→ What you should do
Each line from the one containing "Instruction: Select Kausiapulainen" through the last line of the entries below is to be transcribed exactly. Nothing else belongs in the reply.

→ Entries supplied
+++
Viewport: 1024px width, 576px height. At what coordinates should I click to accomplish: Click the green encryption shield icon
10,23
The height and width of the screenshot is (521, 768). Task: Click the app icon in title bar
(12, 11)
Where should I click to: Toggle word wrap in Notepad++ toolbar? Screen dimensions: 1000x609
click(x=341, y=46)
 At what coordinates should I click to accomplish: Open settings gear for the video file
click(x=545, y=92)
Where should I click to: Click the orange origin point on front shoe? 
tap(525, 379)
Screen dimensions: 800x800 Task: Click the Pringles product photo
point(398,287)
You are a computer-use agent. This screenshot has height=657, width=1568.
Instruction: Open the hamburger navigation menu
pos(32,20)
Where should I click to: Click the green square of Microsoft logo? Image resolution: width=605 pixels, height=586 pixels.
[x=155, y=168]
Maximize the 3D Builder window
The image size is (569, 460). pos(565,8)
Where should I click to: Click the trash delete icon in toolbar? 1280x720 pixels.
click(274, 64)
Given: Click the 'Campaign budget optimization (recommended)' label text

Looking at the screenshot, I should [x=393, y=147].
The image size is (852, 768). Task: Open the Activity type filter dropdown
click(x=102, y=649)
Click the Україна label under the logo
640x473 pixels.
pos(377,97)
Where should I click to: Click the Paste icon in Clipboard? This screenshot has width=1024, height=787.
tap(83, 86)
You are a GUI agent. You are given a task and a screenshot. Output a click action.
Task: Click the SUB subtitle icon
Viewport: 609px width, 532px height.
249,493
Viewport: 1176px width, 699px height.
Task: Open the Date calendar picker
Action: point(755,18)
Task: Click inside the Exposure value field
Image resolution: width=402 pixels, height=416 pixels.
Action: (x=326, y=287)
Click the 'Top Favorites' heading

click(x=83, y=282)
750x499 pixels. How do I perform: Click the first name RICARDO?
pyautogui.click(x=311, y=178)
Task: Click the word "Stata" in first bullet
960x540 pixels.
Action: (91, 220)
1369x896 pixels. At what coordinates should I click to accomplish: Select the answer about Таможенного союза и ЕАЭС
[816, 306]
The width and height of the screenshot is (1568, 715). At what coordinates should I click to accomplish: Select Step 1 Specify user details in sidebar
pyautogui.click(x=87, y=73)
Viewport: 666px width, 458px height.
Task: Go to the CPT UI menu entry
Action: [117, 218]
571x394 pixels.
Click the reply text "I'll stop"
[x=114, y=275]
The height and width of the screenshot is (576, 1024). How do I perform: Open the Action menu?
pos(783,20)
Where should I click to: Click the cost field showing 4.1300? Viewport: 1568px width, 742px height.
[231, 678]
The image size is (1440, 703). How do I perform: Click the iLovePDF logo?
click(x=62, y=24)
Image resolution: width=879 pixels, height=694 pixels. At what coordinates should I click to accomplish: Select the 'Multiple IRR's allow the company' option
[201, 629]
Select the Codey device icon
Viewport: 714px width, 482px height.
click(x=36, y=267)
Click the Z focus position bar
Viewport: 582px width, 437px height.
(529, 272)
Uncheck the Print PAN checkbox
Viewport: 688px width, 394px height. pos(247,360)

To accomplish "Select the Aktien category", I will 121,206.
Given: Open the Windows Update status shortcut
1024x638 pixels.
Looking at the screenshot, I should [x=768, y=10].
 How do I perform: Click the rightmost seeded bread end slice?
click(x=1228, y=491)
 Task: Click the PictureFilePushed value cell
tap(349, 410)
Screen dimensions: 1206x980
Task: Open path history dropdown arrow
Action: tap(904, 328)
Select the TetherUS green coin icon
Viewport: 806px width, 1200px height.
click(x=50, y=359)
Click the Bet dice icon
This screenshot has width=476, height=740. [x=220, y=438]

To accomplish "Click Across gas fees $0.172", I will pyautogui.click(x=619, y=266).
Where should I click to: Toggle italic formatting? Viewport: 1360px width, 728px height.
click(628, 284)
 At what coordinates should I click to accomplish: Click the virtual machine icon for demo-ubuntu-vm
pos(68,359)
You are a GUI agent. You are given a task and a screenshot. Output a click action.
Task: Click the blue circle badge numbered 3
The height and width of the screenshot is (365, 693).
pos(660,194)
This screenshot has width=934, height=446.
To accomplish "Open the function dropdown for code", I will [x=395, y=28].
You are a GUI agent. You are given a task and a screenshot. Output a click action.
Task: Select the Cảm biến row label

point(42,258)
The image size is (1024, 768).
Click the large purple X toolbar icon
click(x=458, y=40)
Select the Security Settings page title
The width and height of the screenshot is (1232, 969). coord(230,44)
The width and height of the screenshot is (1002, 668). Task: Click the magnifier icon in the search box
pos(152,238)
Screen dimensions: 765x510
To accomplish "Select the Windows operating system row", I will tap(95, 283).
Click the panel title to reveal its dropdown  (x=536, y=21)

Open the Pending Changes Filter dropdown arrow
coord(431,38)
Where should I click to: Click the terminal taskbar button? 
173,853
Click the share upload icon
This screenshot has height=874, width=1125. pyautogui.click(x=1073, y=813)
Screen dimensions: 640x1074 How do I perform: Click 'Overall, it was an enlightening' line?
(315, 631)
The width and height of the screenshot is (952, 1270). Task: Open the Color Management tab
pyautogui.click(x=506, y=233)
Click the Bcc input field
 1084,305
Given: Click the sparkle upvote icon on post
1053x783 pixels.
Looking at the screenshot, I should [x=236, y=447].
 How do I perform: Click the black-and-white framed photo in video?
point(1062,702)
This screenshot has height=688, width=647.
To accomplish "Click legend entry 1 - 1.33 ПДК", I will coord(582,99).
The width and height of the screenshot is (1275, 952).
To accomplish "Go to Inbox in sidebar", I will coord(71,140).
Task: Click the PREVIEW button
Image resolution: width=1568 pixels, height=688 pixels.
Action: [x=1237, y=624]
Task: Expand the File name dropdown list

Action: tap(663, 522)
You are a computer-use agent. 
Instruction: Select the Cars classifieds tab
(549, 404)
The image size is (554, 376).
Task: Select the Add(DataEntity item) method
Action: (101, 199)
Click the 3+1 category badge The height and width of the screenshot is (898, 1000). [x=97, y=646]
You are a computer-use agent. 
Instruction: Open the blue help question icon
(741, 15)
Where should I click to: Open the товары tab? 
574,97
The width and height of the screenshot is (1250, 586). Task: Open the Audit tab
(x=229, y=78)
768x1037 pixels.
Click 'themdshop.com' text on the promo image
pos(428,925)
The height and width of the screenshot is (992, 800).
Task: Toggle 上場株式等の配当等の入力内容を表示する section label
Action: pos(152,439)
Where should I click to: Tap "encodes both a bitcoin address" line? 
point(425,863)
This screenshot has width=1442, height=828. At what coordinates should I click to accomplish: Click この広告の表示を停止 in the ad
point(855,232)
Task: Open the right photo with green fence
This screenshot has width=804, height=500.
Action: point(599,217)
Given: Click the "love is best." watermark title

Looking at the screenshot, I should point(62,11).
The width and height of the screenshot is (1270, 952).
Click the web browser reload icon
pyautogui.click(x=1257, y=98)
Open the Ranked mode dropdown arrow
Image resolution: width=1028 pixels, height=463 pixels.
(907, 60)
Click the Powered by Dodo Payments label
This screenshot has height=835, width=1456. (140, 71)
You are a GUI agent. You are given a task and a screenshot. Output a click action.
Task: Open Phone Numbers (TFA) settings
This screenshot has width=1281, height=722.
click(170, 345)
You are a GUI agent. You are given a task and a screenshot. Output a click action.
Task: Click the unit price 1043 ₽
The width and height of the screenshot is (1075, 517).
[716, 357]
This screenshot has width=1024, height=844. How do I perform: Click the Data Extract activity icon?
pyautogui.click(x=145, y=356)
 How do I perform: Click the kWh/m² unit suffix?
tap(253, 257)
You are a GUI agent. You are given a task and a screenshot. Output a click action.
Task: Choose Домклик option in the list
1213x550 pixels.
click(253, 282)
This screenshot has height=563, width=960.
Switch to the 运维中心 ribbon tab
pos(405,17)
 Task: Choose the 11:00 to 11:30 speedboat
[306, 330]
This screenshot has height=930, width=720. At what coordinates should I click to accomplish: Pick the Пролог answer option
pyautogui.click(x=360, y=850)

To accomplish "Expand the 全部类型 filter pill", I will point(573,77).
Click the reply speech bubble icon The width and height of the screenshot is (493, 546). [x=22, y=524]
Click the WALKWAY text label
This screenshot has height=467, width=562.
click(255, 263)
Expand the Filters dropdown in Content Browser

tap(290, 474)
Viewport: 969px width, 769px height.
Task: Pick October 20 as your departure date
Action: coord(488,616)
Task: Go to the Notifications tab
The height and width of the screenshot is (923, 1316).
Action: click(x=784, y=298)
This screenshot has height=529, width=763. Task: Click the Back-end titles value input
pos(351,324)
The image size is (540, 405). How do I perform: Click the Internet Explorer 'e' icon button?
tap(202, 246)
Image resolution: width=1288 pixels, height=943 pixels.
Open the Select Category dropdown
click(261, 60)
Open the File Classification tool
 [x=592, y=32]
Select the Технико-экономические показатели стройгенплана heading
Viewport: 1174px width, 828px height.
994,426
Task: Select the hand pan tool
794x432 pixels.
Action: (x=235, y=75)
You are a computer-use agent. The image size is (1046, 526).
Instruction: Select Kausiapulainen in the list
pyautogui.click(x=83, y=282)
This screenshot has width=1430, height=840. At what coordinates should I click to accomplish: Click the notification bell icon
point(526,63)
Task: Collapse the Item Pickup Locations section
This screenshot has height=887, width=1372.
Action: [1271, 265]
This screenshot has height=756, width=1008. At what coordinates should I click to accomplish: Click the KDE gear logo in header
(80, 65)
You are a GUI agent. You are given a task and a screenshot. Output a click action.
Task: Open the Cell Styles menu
+++
→ Answer to the problem
Instruction: Select Kausiapulainen in the list
pyautogui.click(x=83, y=282)
This screenshot has width=1430, height=840. At what coordinates should I click to accomplish: Click the notification bell icon
point(526,63)
Task: Collapse the Item Pickup Locations section
This screenshot has height=887, width=1372.
Action: [1271, 265]
This screenshot has height=756, width=1008. At what coordinates should I click to accomplish: Click the KDE gear logo in header
(80, 65)
You are a GUI agent. You are given a task and a screenshot. Output a click action.
Task: Open the Cell Styles menu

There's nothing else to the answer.